Saturday, August 31, 2013

How to Make a Uchiwa fan

 Hey everyone! Today I'll be showing you how to make a cute uchiwa fan. You may remember seeing one in a past tutorial I did and my promise to make a tutorial. Took a lot longer than expected due to sorting and editing the pictures I took after the fact. Here's a picture of my first fan:


  • Cardboard box (a cereal box or pancake mix box will work)
  • Attached chopsticks (the ones that are separated won't work)
  • Glue (One that dries clear to avoid mistakes showing)
  • Scissors (regular ones and fabric scissors depending on your covering material)
  • Clips (either binder or clothes ones can work.
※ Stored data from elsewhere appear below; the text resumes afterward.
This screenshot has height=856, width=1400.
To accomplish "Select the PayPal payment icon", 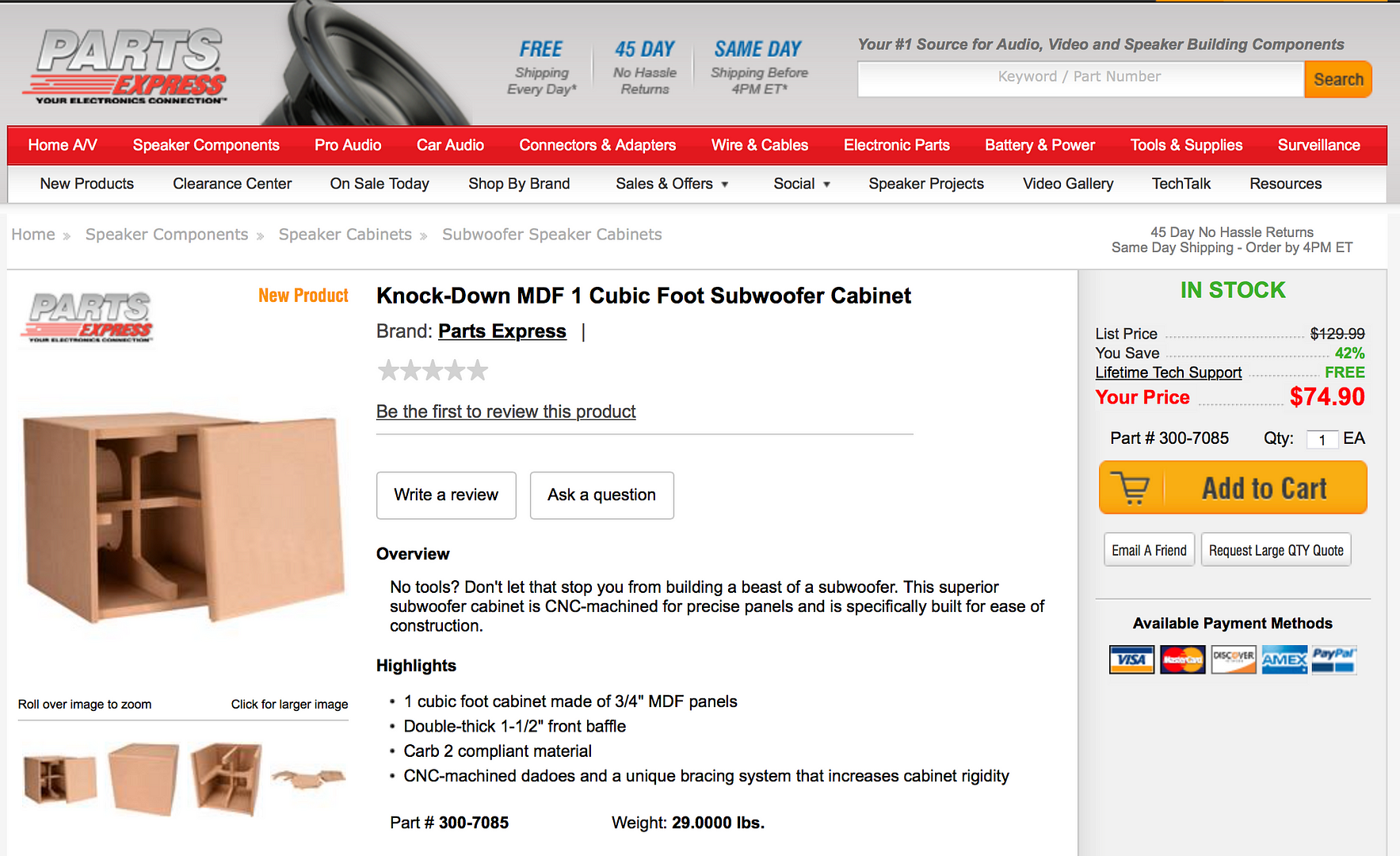I will click(1334, 659).
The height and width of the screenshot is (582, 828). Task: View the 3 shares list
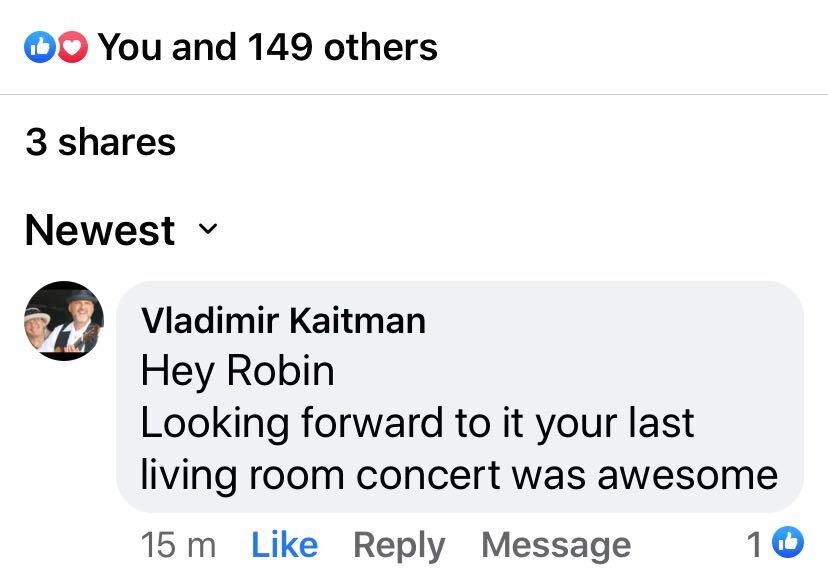(100, 142)

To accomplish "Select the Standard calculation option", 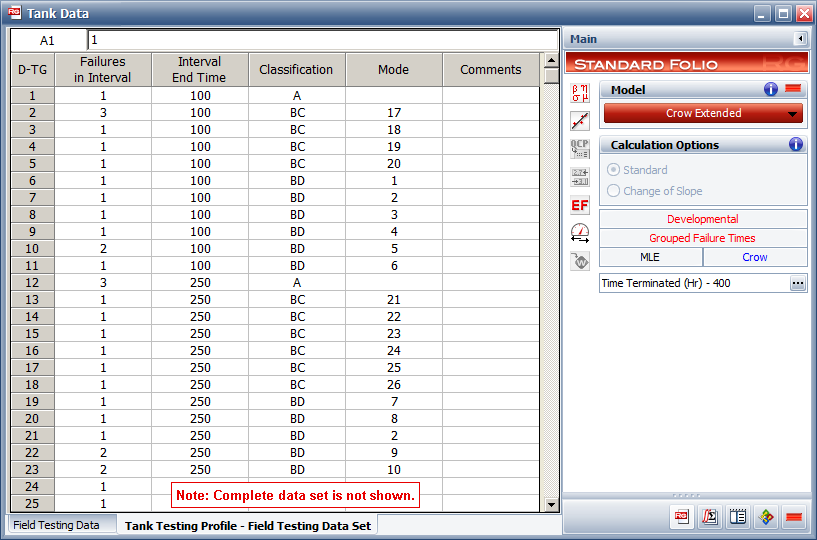I will tap(613, 170).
Wood ones can stick to glue though)
  • Compass (the ones for drawing circles)
  • Ruler
  • Paint, nail polish, or whatever you wish to paint the handle with
  • Cloth, paper, a plastic bag, or whatever you wish to have for the cover of your fan
  • Ribbon or bias tape to cover the edge
  • Decorations (lace, ribbon, rhinestones, charms, etc.)

Let's start off by painting the handle so it has time to dry before we need it. Using paint or a nail polish that goes along with the cover for the fan you're using, paint the chopsticks leaving a bit unpainted at the top so you can hold it while painting (see image below). Let this dry. If you used a matte paint and want the handle to be glossy (recommended to avoid splinters) go over the handle with a clear nail polish after the original paint has dried. Let this dry completely.

Leave room so you don't get paint on yourself!
Yay for creative drying racks!

While the handle is drying, cut along the seam of the cardboard box you're using and open it up (see image below). Determine the size of the box along the shortest part of the front or back of the box. Set your compass to half this measurement and make the largest circle you can.

Now, turn your circle into an oval by shifting the compass over a bit and drawing another curve outside the circle. I recommend using a ruler to make sure the sides are even (see image below).

Cut this out, then place it on the other side of the box. Trace a rough outline using the first oval as a template. cut this rough oval out, then line the other one up with it and cut to match. Once you have the ovals cut out, it's time to start assembling the fan. Start by figuring out how much handle you want showing. I held the handle about where I wanted to hold it when it was done and positioned the cardboard accordingly (see image below). Mark the cardboard at the sides and the top of the handle so you can place it properly later.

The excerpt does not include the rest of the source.